– Приехали, – объявил дядя Сону и остановил машину.

Поток моих космических мыслей тут же застыл. Я вылезла из автомобиля. За мной последовала Видья и бабушка Рекха. Оглядевшись вокруг, я обнаружила впереди светло-бежевый храм, построенный в необычном архитектурном стиле. Старинное здание находилось посреди живописного места, в котором причудливо соединились другие постройки храмового комплекса, отель и река с огромным парком. Это больше было похоже на загадочный замок.

– Мира, ты ничего не забыла? – услышала я позади себя голос тёти Сунидхи.

Я обернулась и увидела, что Сунидхи-каки, то есть тётя Сунидхи, потому что «каки» означает на гуджарати «тётя» по отцовской линии, накидывает на голову край своего болотного сари. То же самое проделывала бабушка Рекха. Моя кузина замотала вокруг шеи малиновый с синими узорами длинный индийский шарф, который называется дупатта. Ох, точно! Женщинам и девушкам в храм можно заходить только с покрытой головой. Я вернулась к машине и вытащила из пакета любимый оранжевый шарфик, на котором пестрели коричневые олени. Спустя минуту я надела шарф на голову и обернула вокруг шеи, чтобы не спадал.

– Шабаш, – произнесла бабушка Рекха. Я улыбнулась. Она сказала мне «молодец» на гуджарати. Когда мои индийские родственники говорили медленно, то я легко понимала, о чём речь. Но когда слова сыпались быстро, как макароны в кастрюлю с кипящей водой, то я чувствовала себя такой одинокой. Не то, чтобы я с трудом вспоминала хинди и гуджарати, всё-таки дома с папой я часто практиковалась в этих языках, с детства знала. Только одно дело – разговаривать с отцом наедине и совсем другое – общаться в незнакомой обстановке. Моя индийская семья всегда была для меня на расстоянии. Редкие видеозвонки, сообщения по праздникам – очень разные вещи в отличие от присутствия в реальной жизни. Поскольку сейчас я здесь, надо ловить момент, чтобы познакомиться ближе, узнать друг друга лучше. Хотя инициатива должна быть не только с моей стороны. Они все тоже обязаны сделать шаги ко мне, чтобы я могла почувствовать себя одной из них, а не просто полукровкой, как меня дразнила детвора в мой прошлый приезд.

– О чём задумалась? – спросила Видья, когда мы подошли к узкому проходу, огороженному с обеих сторон забором, выкрашенным в синюю краску, на котором изящно возвышались золотые шары. Женщины и мужчины приближались к входу в храм через разные проходы. Я заметила, как дядя Сону уже поднимался по лестнице.

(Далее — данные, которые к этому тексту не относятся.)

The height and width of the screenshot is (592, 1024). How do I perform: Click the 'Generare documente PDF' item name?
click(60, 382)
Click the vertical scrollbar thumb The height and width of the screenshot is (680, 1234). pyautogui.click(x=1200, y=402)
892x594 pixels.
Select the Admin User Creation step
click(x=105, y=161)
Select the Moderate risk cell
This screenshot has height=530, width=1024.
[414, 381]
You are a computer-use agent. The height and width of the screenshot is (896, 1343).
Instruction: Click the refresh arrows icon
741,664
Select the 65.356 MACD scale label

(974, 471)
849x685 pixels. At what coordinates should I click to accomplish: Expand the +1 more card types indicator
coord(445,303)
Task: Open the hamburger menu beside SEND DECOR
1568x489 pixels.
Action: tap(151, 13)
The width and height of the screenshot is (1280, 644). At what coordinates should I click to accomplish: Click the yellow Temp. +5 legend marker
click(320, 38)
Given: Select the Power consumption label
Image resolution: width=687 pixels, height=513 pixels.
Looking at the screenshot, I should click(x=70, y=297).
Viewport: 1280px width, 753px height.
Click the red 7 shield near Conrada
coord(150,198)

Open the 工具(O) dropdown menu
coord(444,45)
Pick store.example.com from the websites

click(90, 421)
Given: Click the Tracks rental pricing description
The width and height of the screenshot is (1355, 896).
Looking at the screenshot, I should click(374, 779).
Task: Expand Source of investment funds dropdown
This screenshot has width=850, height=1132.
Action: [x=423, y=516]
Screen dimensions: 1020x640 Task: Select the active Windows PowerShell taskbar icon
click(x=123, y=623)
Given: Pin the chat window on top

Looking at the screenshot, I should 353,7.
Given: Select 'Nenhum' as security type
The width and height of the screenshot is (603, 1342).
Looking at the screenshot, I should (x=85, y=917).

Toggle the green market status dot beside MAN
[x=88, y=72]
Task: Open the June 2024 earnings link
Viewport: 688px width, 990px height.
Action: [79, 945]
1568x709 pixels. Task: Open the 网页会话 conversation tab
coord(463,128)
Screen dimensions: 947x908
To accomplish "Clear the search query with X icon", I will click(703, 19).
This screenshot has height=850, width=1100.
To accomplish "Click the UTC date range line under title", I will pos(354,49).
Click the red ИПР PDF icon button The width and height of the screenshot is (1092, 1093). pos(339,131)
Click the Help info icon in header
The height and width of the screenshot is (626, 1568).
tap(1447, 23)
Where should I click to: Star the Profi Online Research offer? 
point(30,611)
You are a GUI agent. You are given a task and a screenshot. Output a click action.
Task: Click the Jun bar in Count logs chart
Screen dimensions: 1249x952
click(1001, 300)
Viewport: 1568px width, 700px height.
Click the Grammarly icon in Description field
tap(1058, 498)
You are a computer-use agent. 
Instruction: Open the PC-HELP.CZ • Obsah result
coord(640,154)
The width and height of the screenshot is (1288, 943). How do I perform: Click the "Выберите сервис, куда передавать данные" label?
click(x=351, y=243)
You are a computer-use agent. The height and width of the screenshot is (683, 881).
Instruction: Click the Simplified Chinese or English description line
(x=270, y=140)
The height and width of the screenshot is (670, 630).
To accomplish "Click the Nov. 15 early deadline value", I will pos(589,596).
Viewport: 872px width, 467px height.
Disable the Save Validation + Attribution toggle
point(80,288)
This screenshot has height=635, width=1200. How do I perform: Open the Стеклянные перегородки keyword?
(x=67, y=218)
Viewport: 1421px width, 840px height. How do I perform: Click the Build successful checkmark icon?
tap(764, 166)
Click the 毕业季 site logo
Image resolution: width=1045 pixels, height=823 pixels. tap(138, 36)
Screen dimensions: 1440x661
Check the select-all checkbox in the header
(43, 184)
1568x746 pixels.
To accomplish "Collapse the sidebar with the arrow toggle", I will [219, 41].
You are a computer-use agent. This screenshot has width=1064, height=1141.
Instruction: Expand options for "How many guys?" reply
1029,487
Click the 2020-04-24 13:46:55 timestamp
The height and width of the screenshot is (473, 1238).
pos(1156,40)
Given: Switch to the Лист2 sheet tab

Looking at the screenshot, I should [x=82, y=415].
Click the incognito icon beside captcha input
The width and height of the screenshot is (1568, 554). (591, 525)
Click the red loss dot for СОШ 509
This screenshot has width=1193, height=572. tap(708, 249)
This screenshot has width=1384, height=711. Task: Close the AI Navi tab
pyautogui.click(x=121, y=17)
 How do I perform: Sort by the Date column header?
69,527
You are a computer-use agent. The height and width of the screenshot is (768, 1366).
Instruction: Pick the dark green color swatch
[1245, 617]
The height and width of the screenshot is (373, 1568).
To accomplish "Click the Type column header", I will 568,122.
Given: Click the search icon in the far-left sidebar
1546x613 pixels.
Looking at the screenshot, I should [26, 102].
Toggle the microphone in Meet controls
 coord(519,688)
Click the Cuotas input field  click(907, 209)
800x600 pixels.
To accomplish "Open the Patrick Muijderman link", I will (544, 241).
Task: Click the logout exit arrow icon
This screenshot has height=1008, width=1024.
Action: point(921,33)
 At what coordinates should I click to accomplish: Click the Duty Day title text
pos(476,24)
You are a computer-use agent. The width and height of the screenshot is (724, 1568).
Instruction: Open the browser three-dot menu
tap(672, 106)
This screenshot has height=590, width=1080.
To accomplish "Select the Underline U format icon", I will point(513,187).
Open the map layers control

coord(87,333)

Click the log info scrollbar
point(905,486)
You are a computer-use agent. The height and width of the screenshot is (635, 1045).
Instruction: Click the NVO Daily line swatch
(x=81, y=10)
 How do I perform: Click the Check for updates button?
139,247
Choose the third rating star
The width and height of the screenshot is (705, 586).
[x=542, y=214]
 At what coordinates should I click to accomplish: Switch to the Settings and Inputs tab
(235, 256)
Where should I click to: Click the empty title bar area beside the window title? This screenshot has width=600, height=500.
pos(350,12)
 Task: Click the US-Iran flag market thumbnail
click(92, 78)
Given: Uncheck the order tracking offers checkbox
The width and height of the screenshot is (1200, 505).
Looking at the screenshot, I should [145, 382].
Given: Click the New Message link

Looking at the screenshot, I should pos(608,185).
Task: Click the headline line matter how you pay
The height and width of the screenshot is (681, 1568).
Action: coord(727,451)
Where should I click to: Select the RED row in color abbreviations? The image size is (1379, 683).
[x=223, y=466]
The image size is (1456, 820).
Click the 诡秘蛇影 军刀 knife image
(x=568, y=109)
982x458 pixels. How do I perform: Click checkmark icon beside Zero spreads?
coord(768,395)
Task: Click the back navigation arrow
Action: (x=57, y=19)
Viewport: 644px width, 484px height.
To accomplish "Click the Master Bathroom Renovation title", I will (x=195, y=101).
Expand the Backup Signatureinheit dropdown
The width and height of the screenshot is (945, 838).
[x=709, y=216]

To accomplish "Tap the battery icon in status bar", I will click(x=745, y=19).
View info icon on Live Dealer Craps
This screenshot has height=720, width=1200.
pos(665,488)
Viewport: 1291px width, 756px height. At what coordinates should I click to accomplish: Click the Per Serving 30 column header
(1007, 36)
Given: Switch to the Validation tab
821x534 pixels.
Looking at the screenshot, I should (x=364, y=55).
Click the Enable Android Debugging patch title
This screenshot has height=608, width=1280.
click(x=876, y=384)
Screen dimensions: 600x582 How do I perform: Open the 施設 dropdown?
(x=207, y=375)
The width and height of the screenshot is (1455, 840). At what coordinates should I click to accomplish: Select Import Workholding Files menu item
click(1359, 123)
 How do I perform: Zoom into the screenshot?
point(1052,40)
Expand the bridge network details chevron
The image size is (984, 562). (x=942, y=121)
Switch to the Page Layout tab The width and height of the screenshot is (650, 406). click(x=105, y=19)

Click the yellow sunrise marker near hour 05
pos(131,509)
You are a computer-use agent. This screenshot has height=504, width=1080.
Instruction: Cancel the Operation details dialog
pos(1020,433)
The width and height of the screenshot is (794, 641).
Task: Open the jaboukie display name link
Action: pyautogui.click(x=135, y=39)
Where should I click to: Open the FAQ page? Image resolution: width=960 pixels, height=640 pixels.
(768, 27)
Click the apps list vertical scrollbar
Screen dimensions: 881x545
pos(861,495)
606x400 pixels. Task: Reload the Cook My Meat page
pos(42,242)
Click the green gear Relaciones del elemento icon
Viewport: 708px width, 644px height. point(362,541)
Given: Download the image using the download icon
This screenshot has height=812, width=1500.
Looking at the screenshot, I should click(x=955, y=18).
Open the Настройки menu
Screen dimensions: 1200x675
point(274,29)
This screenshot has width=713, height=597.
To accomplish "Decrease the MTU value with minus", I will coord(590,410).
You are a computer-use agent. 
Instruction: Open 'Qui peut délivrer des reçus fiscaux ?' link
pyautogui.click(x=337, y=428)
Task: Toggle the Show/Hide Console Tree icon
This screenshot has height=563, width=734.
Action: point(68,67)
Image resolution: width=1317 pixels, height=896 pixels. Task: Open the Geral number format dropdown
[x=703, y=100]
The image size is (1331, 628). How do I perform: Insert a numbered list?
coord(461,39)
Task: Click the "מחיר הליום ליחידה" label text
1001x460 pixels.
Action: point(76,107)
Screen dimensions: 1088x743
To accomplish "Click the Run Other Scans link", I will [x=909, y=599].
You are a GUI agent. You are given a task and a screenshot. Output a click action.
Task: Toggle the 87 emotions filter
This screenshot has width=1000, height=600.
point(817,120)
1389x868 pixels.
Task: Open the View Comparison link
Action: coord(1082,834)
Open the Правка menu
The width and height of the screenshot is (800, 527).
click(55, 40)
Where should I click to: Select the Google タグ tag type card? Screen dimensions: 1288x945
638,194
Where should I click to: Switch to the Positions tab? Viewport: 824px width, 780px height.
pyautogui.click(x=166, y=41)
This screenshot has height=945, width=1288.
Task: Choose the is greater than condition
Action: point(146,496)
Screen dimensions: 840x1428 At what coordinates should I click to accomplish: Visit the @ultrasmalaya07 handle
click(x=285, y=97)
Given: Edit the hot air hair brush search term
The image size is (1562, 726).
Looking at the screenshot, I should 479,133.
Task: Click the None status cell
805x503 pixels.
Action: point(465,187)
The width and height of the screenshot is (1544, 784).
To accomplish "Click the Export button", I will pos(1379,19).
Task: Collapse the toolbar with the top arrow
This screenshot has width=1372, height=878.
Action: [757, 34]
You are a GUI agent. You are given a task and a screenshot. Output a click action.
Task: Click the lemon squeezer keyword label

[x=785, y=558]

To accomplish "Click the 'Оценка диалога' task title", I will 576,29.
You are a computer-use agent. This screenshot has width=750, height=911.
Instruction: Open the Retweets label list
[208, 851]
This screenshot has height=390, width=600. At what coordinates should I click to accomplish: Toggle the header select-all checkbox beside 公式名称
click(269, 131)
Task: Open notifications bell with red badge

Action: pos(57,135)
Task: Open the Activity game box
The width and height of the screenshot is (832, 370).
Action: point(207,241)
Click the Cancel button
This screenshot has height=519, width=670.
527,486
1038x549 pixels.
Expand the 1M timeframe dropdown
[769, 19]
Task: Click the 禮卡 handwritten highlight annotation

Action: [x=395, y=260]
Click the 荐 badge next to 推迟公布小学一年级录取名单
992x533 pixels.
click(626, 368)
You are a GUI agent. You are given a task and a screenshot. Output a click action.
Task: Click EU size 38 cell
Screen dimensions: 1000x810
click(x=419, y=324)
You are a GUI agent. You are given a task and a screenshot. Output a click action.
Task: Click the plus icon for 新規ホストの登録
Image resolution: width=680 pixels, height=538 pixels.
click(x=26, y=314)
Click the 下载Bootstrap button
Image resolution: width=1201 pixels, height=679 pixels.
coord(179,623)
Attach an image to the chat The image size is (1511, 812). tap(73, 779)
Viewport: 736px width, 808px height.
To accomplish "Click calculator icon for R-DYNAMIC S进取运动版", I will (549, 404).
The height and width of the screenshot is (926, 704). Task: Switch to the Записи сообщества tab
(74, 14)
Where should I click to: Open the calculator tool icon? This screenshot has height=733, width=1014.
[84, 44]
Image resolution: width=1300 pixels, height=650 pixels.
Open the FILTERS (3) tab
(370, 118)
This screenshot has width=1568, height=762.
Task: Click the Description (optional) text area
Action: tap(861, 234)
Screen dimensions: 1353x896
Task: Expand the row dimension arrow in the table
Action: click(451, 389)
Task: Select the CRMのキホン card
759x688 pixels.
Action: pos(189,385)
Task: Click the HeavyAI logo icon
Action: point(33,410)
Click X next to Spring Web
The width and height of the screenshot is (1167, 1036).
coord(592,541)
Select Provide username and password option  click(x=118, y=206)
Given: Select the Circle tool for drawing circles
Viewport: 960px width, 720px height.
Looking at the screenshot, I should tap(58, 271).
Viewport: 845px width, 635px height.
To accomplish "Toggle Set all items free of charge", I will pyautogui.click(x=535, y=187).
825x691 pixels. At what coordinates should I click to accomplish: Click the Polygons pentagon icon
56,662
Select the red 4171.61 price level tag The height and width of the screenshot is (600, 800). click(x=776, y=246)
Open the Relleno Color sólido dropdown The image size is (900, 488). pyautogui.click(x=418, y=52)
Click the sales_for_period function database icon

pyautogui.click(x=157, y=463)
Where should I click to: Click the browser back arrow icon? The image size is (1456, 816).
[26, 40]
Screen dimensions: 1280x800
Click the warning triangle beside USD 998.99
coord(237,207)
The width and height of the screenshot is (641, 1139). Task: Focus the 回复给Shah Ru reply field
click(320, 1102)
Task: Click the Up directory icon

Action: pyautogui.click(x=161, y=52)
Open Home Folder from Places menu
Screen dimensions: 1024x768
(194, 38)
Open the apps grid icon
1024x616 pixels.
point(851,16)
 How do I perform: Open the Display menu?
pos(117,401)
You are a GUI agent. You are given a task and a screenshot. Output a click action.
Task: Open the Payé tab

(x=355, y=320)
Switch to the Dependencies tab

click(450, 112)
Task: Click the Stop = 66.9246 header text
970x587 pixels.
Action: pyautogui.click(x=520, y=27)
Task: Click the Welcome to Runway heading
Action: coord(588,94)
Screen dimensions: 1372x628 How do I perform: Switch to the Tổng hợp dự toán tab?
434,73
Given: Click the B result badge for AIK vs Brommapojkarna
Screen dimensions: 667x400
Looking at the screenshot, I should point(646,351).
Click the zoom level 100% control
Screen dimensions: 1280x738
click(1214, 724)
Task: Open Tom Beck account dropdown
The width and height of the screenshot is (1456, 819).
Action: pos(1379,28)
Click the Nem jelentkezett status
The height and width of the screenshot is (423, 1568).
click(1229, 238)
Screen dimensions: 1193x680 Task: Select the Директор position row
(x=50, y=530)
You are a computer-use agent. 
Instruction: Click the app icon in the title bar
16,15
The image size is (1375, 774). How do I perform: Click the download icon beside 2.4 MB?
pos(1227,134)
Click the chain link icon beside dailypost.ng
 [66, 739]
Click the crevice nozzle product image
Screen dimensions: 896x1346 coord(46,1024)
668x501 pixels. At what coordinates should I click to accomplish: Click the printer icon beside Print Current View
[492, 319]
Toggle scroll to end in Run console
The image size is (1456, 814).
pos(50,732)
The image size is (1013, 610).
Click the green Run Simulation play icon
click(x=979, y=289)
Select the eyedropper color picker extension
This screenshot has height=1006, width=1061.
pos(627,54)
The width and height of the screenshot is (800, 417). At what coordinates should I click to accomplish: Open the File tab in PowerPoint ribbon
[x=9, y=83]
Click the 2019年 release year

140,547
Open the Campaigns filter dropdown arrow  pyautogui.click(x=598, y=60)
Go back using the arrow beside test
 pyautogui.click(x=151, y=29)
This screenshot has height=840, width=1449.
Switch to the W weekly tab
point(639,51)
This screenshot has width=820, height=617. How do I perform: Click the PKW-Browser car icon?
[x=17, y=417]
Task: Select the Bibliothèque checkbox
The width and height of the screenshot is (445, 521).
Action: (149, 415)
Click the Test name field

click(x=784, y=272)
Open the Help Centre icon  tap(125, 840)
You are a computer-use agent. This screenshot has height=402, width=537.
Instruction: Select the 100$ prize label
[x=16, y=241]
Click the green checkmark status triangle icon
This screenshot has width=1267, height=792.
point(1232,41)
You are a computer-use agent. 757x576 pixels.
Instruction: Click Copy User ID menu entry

– Я впервые здесь, – просто ответила я.

Я не могла поделиться с кузиной тем, что творилось в моей голове. Главное – не проболтаться про Серёжу, про Рию. Когда в девичьем сердце слишком много секретов – это опасно, потому что однажды ты всё равно не выдержишь и выплюнешь всё, что накипело за последнее время. У меня была привычка – каждый день после уроков, когда я приходила домой, я всем произошедшим делилась с мамой. Папа даже съязвил по этому поводу, что в моём животе ничего не держится, вся информация выходит наружу. Это правда. Мне так хотелось с кем-нибудь поговорить, желательно с ровесником, с человеком примерно моего возраста и мироощущения, который понимает, что меня волнует или у которого тоже есть кое-какие тайны. Своей лучшей школьной подруге у меня не было времени и возможности рассказать. А здесь, в Индии надо дорожить репутацией и хорошо подумать прежде, чем ляпнуть то, что не должны услышать чужие уши.

Кузина натянула шарф на голову. Мы подошли к ступеням и сняли обувь. Я посмотрела на босые ноги Видьи. Она уверенно зашагала впереди меня по холодному мраморному полу. А я облегчённо подумала: «Хорошо, что я надела носки». Я поспешила за двоюродной сестрой. Пару раз я обернулась взглянуть на свои серебристые мокасины. Надеюсь, когда вернусь, моя любимая обувь будет меня ждать.